Predilige terreni sciolti, umidi ma senza ristagni.
Si moltiplica per seme, avendo cura di addizionarlo a sabbia poiché molto piccolo, in modo da ottenere una distribuzione omogenea.
L’operazione può essere effettuata in piena terra a ottobre e le piantine faranno la loro comparsa all’arrivo della primavera.
La lenta germinabilità provoca una forte competizione con le infestanti, ed è quindi più consigliabile la semina in semenzaio (attenti alle esigenze climatiche però) e quindi il trapianto solo a germinazione avvenuta.

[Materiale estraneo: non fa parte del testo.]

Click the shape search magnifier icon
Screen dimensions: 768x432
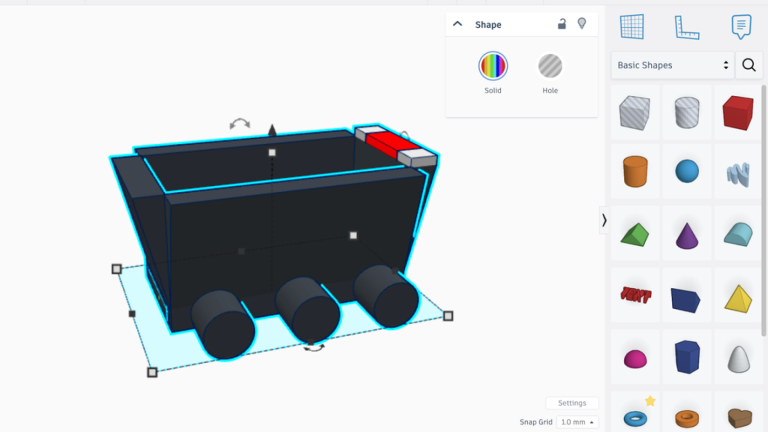(748, 65)
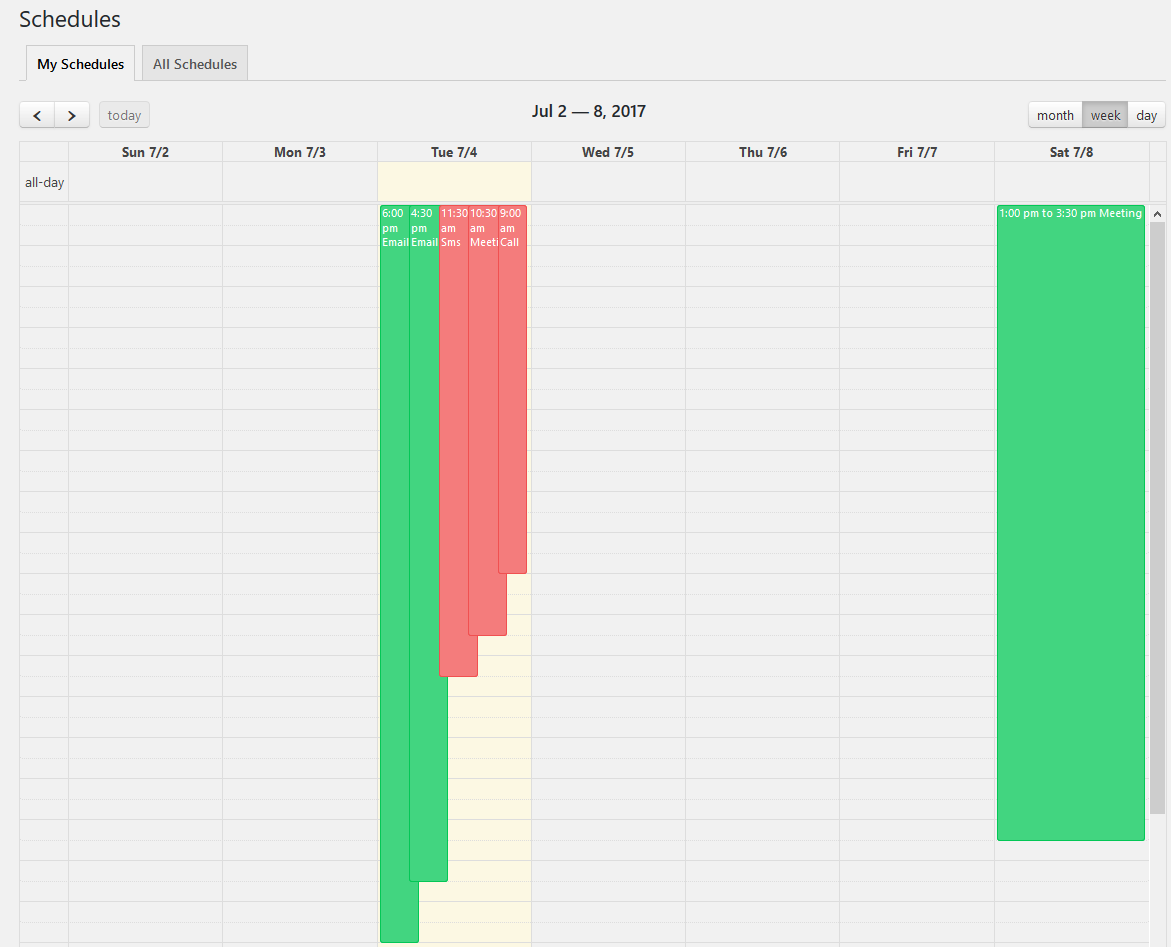Click the previous week arrow
1171x947 pixels.
(x=37, y=115)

Nel corso del primo anno è meglio effettuare la cimatura dei fiori per agevolare lo sviluppo vigoroso della pianta, poi sarà possibile effettuare il raccolto in piena fioritura recidendo gli steli alla base.
Raccolta
All'inizio della fioritura, da luglio a settembre.
Conservazione
Si lasciano le piante a essiccare disposte su graticci per 3-4 giorni in locali ombrosi, ventilati e asciutti.
Si conserveranno poi in scatole di legno o vasi di vetro in luogo buio e asciutto.
In medicina
Le proprietà delle artemisie-genepy si incentrano sulle sostanze amare in esse contenute che le rendono eccellenti erbe aperitive e digestive; sono anche utilizzate per combattere affezioni dell’apparato respiratorio.
I genepì possiedono principi molto attivi ed è quindi meglio attenersi sempre scrupolosamente alle dosi consigliate dall’erborista o dal medico.
Le artemisie possono anche venire utilizzate come disinfettanti e cicatrizzanti in caso di ulcerazioni e ferite esterne.
In cucina
L'aroma amaro delle piantine è ingrediente obbligatorio per il noto liquore Genepy - per molti sinonimo di montagna - e per gustose grappe stomachiche.